The hormones can be described as the chemical messengers that are released into the blood. The release of hormones is done by the different glands in our body. Puberty starts with the release of the gonadotropin-releasing hormone or GnRH. This gonadotropin-releasing hormone reaches for help to the pituitary gland that is termed as the contact center of glands.

The pituitary gland further controls the release of hormones by different glands. Just imagine a centralized system that controls the sub-systems. All these work in sync to get the best out of the machinery called the human body. Going deep into the functioning of the pituitary gland, the emotional changes during puberty start with the release of luteinizing and follicle-stimulating hormones.


The whole body organs are now full of the signals to start puberty. So, your body has made all of the necessary arrangements for the start of a new phase in your life.



The emotional aspect:


You can see the physical changes but what you can’t see are the emotional changes going on in your kid. These are accompanied by hormonal changes in the body. You can consider these emotional changes during puberty as the start of some new activity in your child’s body. While all emotional changes are common for all kids, their intensity can vary from child to another. Emotions as oversensitive, uncertainty, peer pressure and sexual identity crisis my increase in this time.


I understand you, but I don't understand you.. Prepuberty understand what you say to them, but do not understand which emotion we associate with it. That you're worried if they don't come home on time or didn't call to let you know they'll be late, your (pre)teenager doesn't understand anything about that. They cannot yet properly assess the emotions of others. Now we can teach them that, but it makes children anxious and they often also develop a feeling of guilt. So we look for the right balance between stimulating their curiosity and when they run too much risk.



Dealing with prepuberty


Pre-puberty heralds a new phase for your child, but also for you as a parent. And although you will grow into this again, tips & tricks are never missing.

  • Talk to your child about the changes and what this means for your child. It is important to acknowledge your child's feelings; 'Yes, it is also difficult when everything changes and you seem to have no control over your own mood.'

  • Let your child be moody/grumpy, that is also part of it. No matter how your child feels, it's okay. Only the behavior that can result from it is not. You can be grumpy, but don't slam doors.

  • Let your child know that you are always there for him/her, even when he/she is cranky!

  • Give your child space to form their own opinions and develop their own identity and set some boundaries about it. Because children in pre-puberty are often bolder and also need boundaries to be set. As a parent you determine the frameworks (boundaries) and within them you give your child the space to develop his/her own identity.

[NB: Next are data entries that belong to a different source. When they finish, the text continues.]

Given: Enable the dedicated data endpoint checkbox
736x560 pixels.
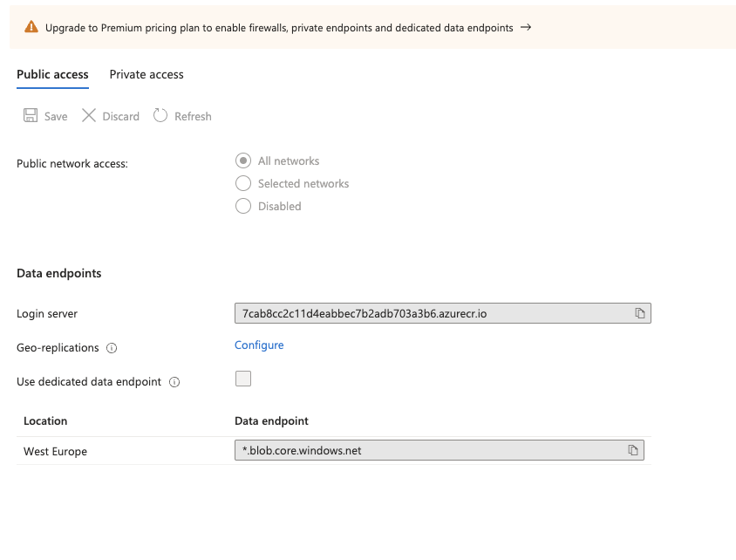Looking at the screenshot, I should 243,379.
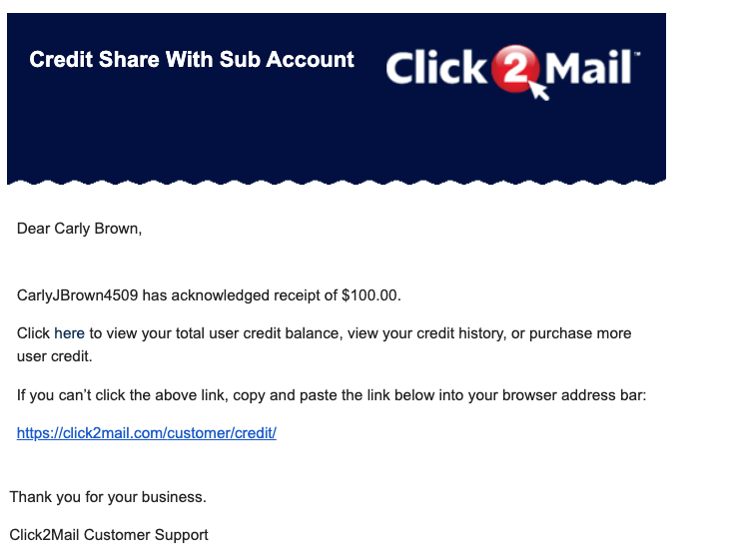Click the Thank you for your business line
Viewport: 731px width, 560px height.
click(x=108, y=497)
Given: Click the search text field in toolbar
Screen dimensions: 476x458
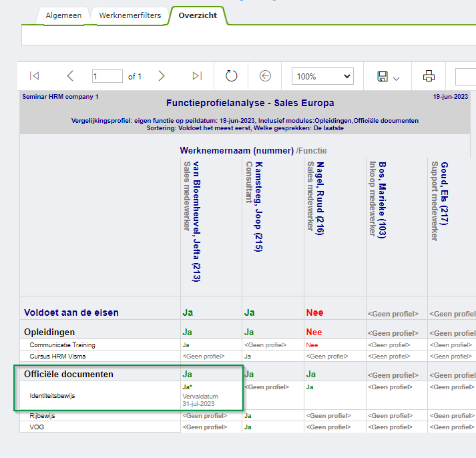Looking at the screenshot, I should pyautogui.click(x=465, y=76).
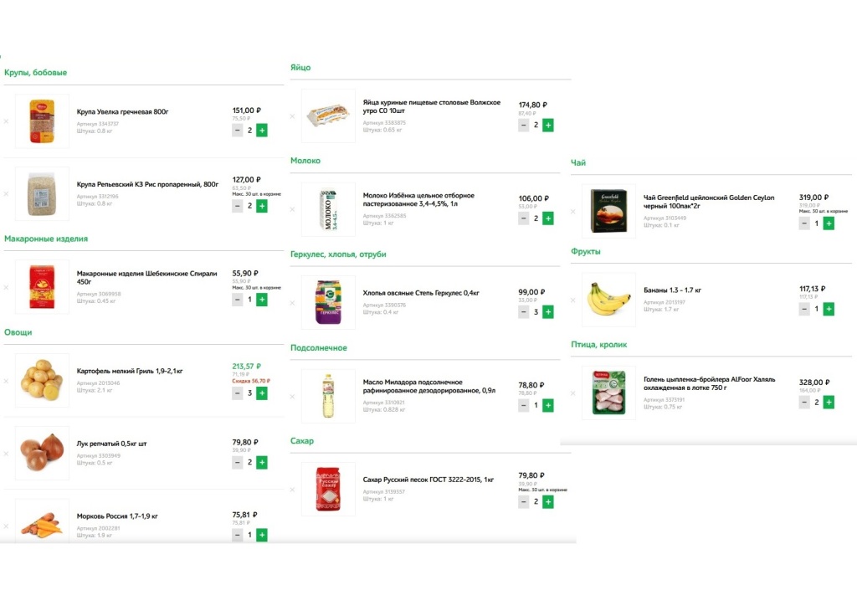Open the Овощи category heading
857x616 pixels.
(x=18, y=332)
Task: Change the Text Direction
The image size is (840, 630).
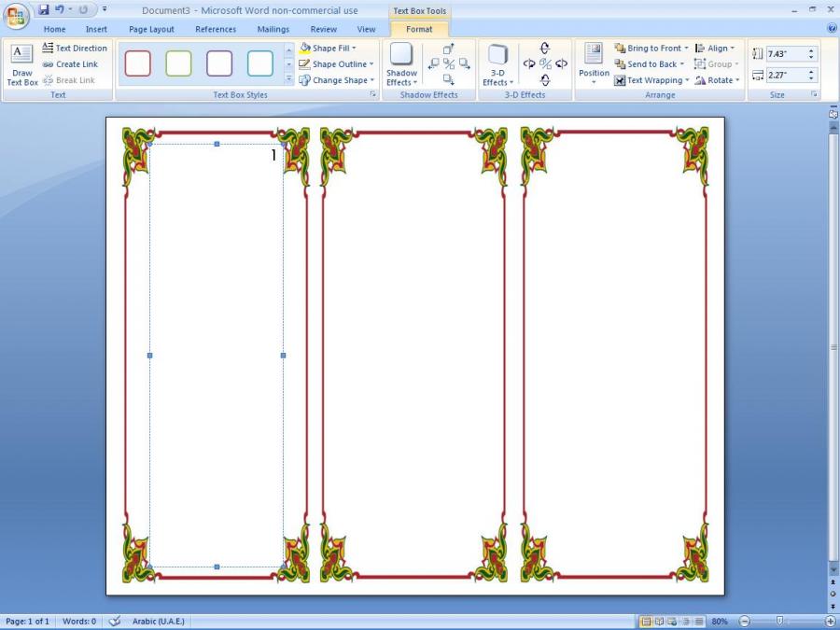Action: tap(75, 49)
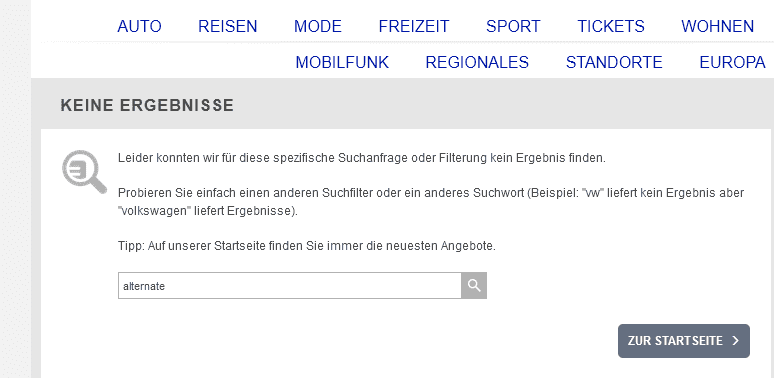Click the KEINE ERGEBNISSE heading

[147, 105]

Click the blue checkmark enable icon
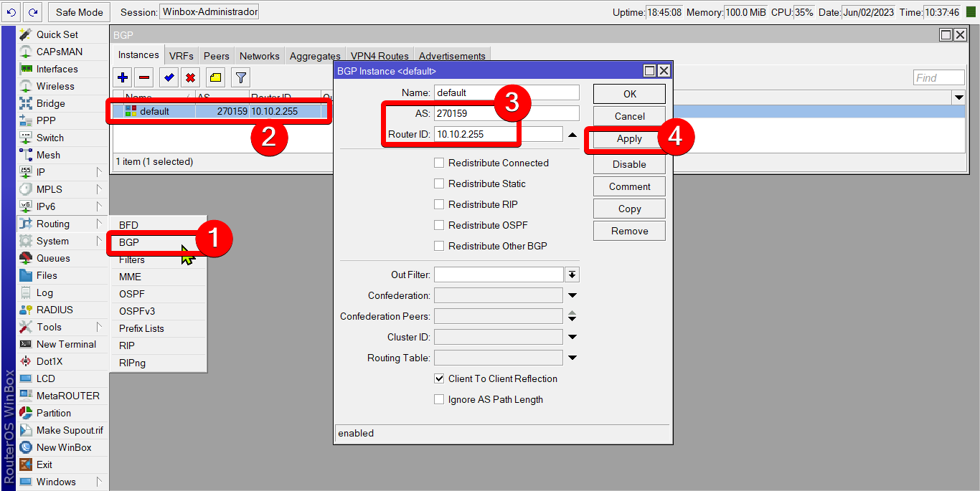169,77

  • Don't make it bigger than it is. If you throw everything at pre-puberty, children can take it as a license: 'This is (pre)puberty, I can act like this'.

  • Let your child think along and give them responsibility. Can you sometimes accommodate your child in some way, instead of just strictly guarding your boundaries.

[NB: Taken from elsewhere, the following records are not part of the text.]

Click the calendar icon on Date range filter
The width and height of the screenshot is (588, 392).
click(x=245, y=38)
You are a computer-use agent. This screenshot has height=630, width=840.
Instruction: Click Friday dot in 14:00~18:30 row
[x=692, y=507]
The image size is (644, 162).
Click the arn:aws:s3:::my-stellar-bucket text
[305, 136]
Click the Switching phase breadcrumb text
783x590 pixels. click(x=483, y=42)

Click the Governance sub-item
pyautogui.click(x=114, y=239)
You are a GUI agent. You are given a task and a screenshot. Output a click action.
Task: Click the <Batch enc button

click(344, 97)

Remember that your child is unable to deal with all of these changes during puberty, and the parents must take care of them. Also if it looks like they don't want or need your help, they need you support, love and guidance. Your kid may not demand your attention at this time, but you have to ensure the same with the least interference.

Puberty is an important phase of life, and you can make it a lot easier and enjoyable for both sides.